■ Supplied records ■
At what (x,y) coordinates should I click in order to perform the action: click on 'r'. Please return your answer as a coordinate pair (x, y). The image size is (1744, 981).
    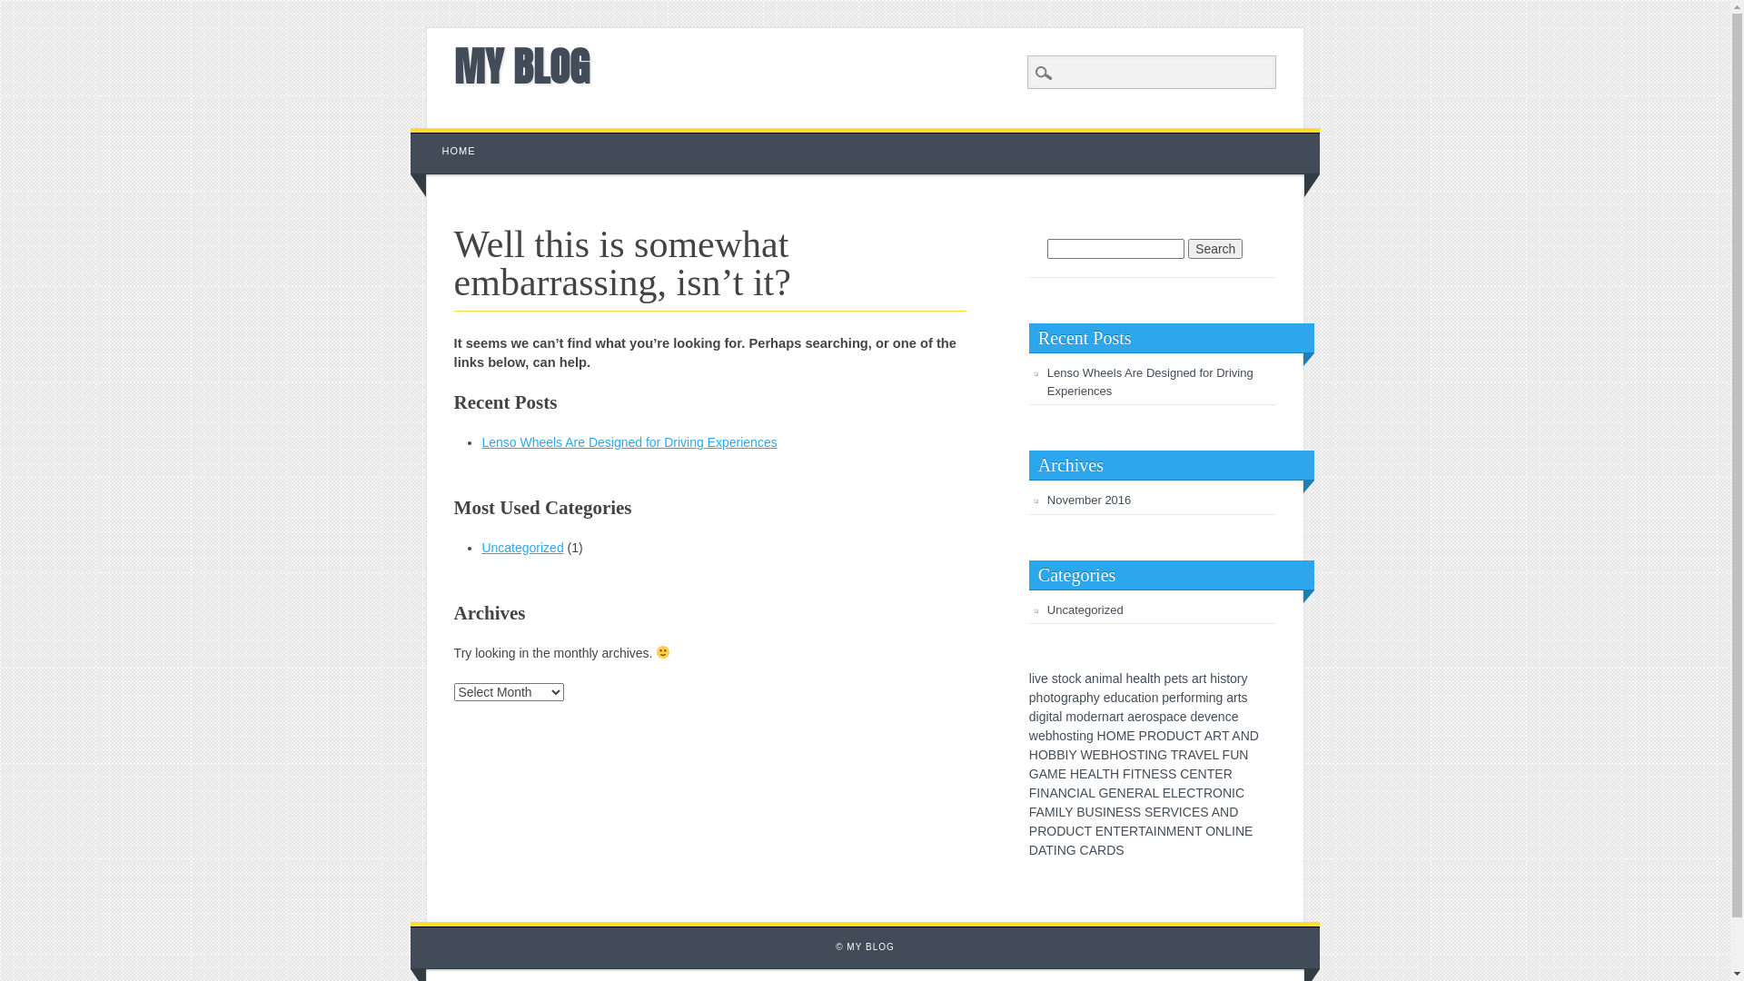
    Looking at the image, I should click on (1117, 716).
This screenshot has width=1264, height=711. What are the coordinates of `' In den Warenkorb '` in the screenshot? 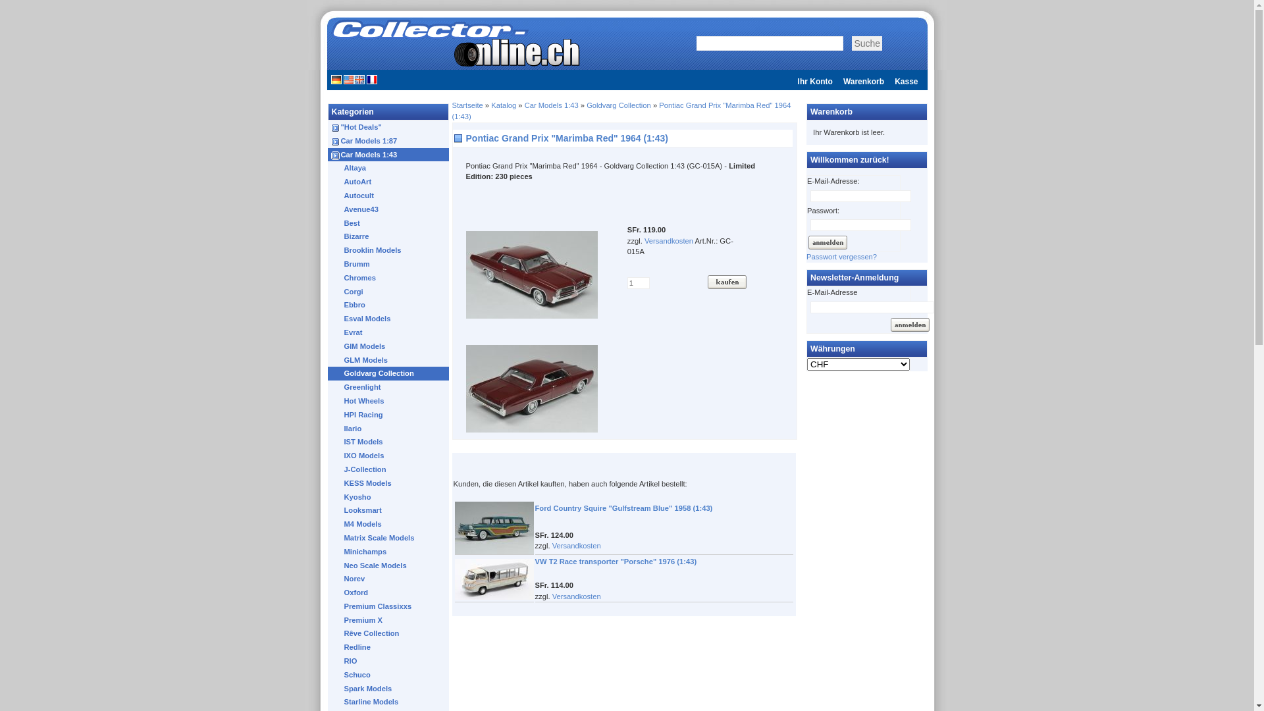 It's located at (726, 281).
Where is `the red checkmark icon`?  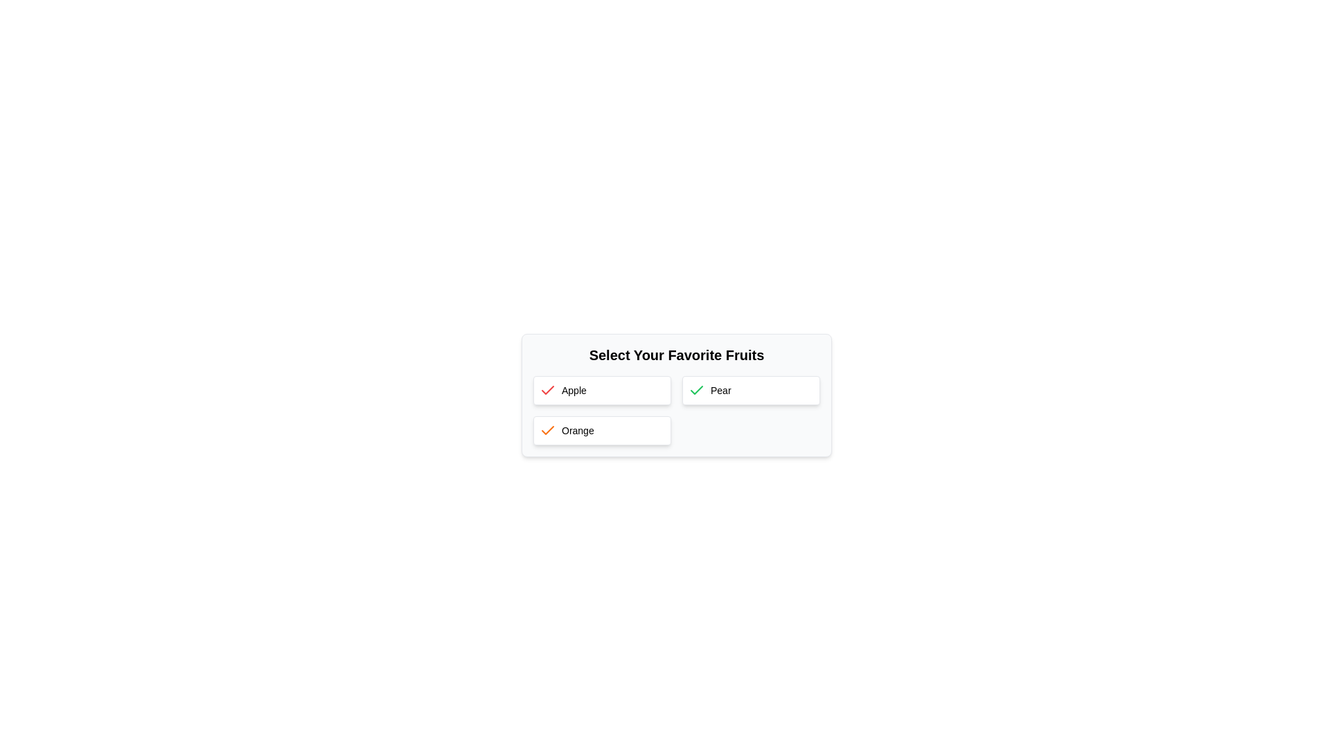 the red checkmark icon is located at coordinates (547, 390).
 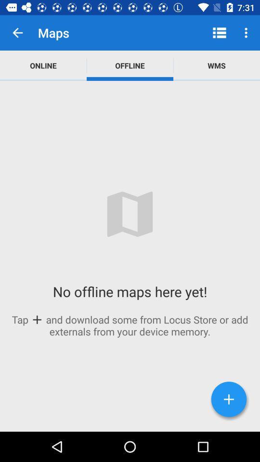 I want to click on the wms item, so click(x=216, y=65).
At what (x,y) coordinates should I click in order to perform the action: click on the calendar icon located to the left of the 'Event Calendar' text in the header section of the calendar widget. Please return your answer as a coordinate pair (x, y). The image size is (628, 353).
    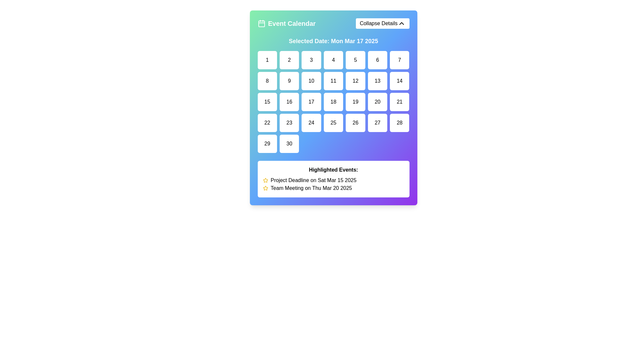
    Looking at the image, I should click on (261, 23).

■ The request ■
Can you render the listing as a Markdown table with the columns Row and Line, starting at the line that contains "is (628, 353)." and running through the end of the listing? Omit blank lines and leave the pictures out.

■ Exercise response ■
| Row | Line |
|---|---|
| 1 | At what (x,y) coordinates should I click in order to perform the action: click on the calendar icon located to the left of the 'Event Calendar' text in the header section of the calendar widget. Please return your answer as a coordinate pair (x, y). The image size is (628, 353). |
| 2 |     Looking at the image, I should click on (261, 23). |